RANZCOG initiative in increasing LARC uptake

  1. Development of training modules and guidance

    RANZCOG’s special interest group in sexual and reproductive health has developed online modules in LARC. The training package contains three modules:
    • Introduction to LARC
    • Introduction to IUC insertion
    • Insertion and management of IUC.These modules are available to RANZCOG members through Climate and free to non-RANZCOG members through the shop portal. These modules provide theory and clinical guidance for IUC methods.Implant training is no longer being provided by the pharmaceutical company.

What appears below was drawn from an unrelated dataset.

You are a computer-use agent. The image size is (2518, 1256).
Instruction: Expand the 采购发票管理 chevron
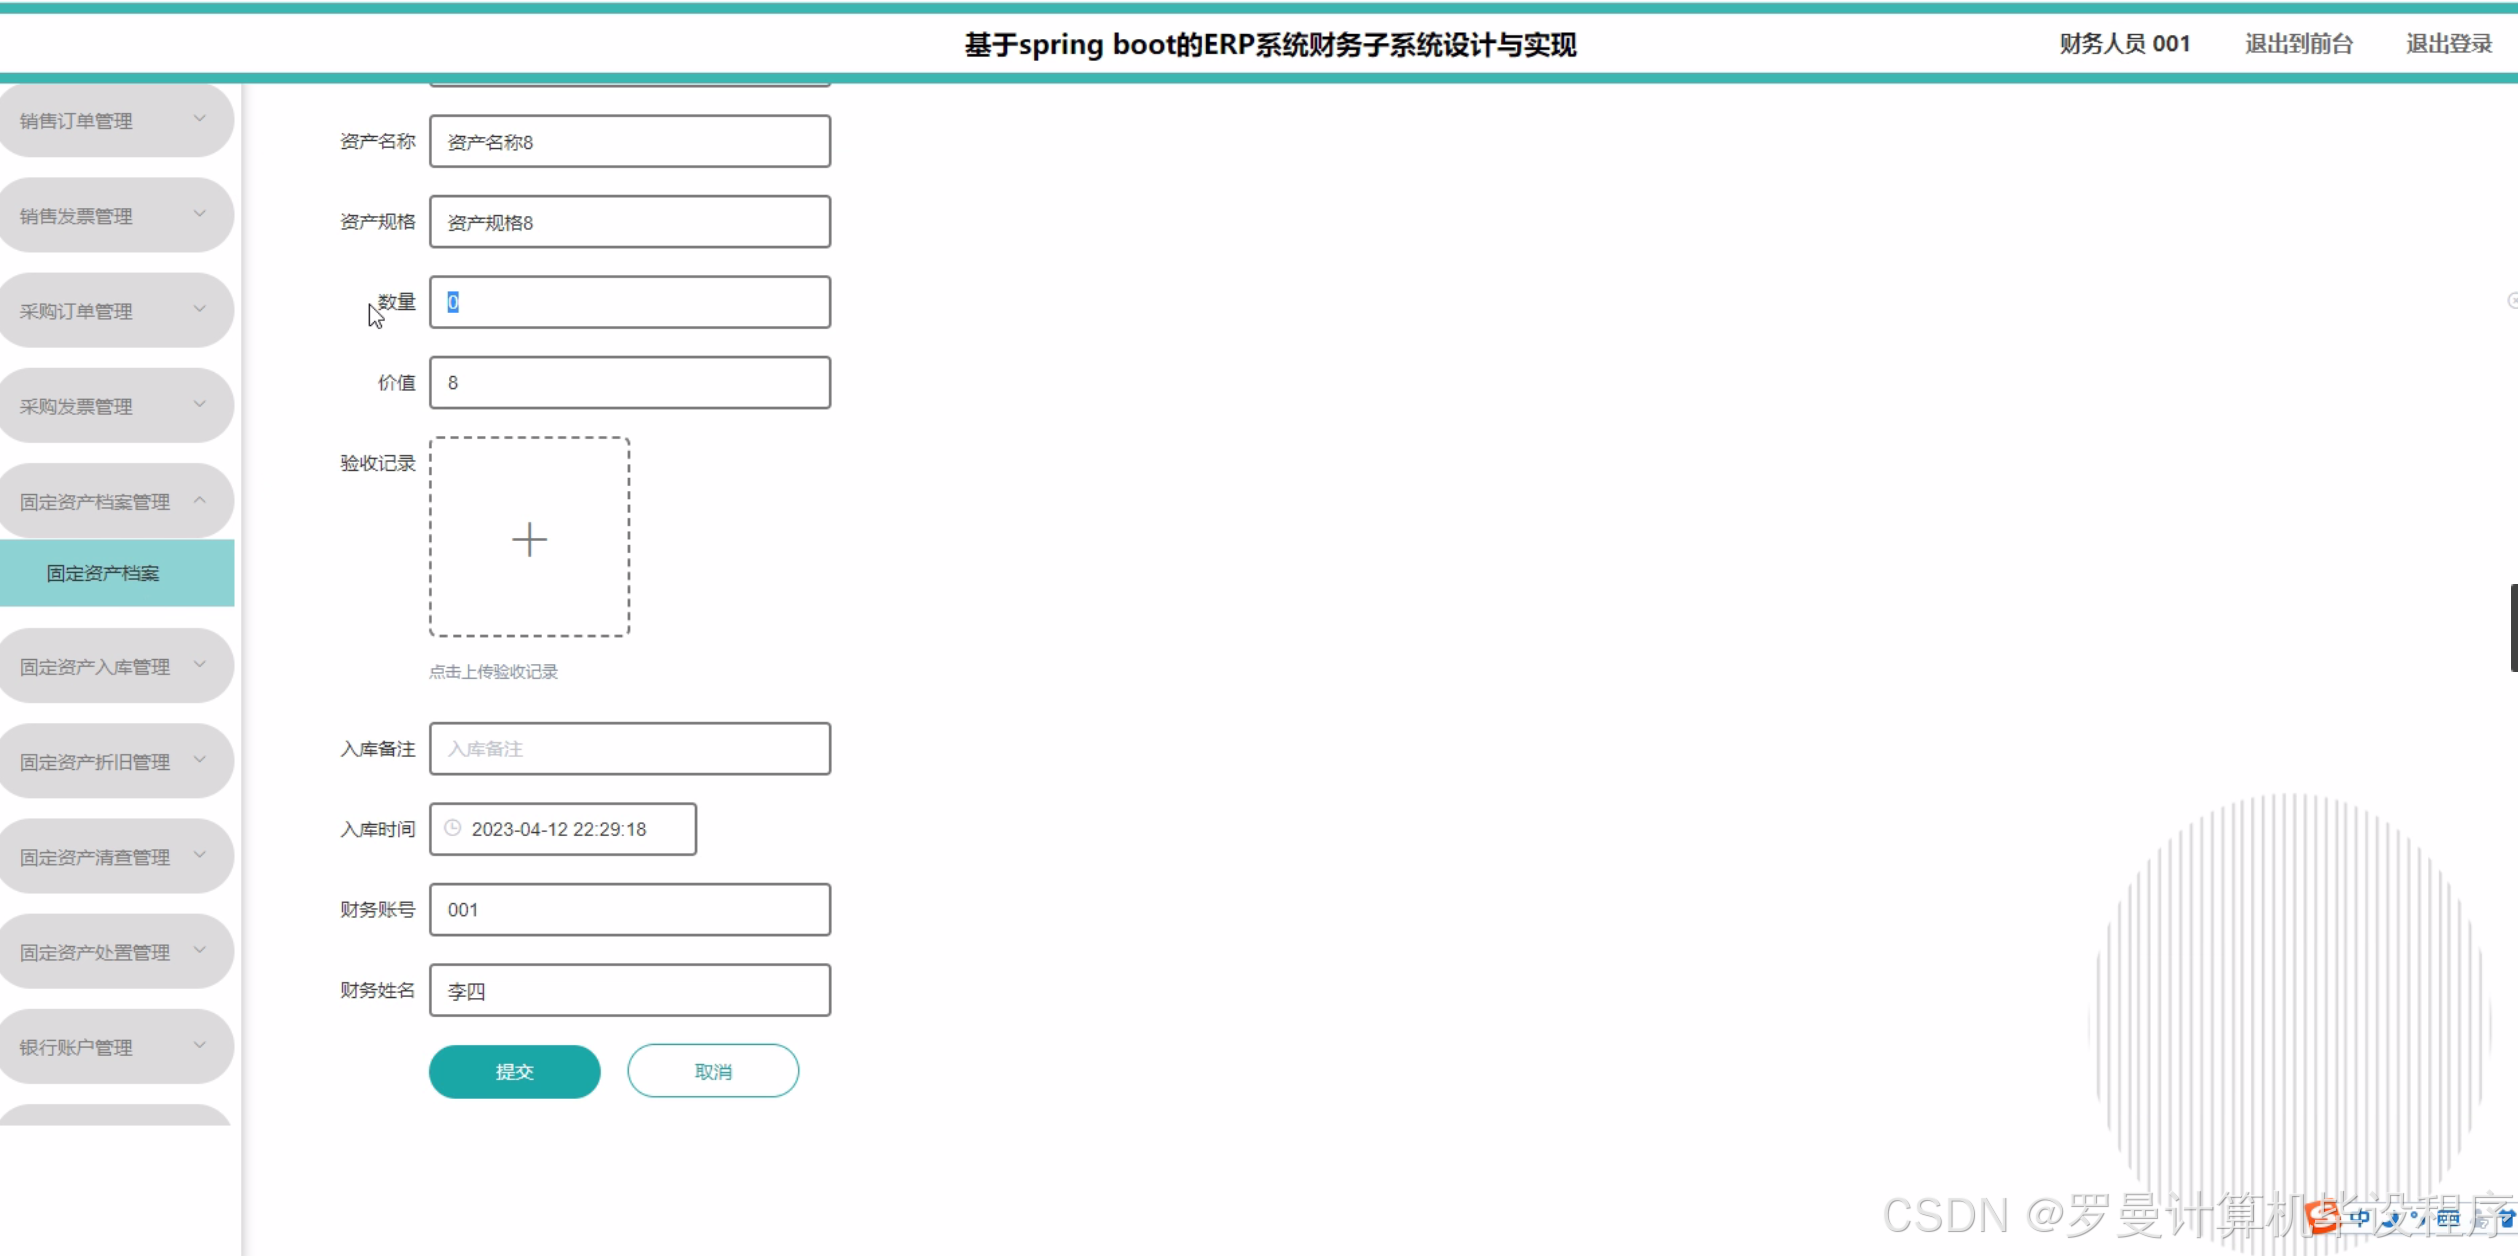tap(200, 405)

They have, however, been instrumental in the development of a guidance document: The safe and effective insertion and removal of Implanon NXT by health care professionals in Australia. The document, which has been endorsed by the Family Planning Alliance, includes competencies and examples of learning outcomes for implant insertion.

  2. Development of a pathway for training in sexual and reproductive health

    RANZCOG has developed an Advanced Training Module (ATM) in contraception and abortion care and a sexual health online module. These modules will enable trainees to develop high-level skills and be able to provide clinical leadership.

Ongoing challenges

Ensuring adequate training of general practitioners remains a challenge, particularly for IUC. Increasingly, hospitals are not providing contraceptive services and the community training opportunities in state-based family planning clinics are limited. New models of care are being considered, such as a hub and spoke design, whereby hospitals and some GP practices are identified as centres of excellence and develop recognition as training centres.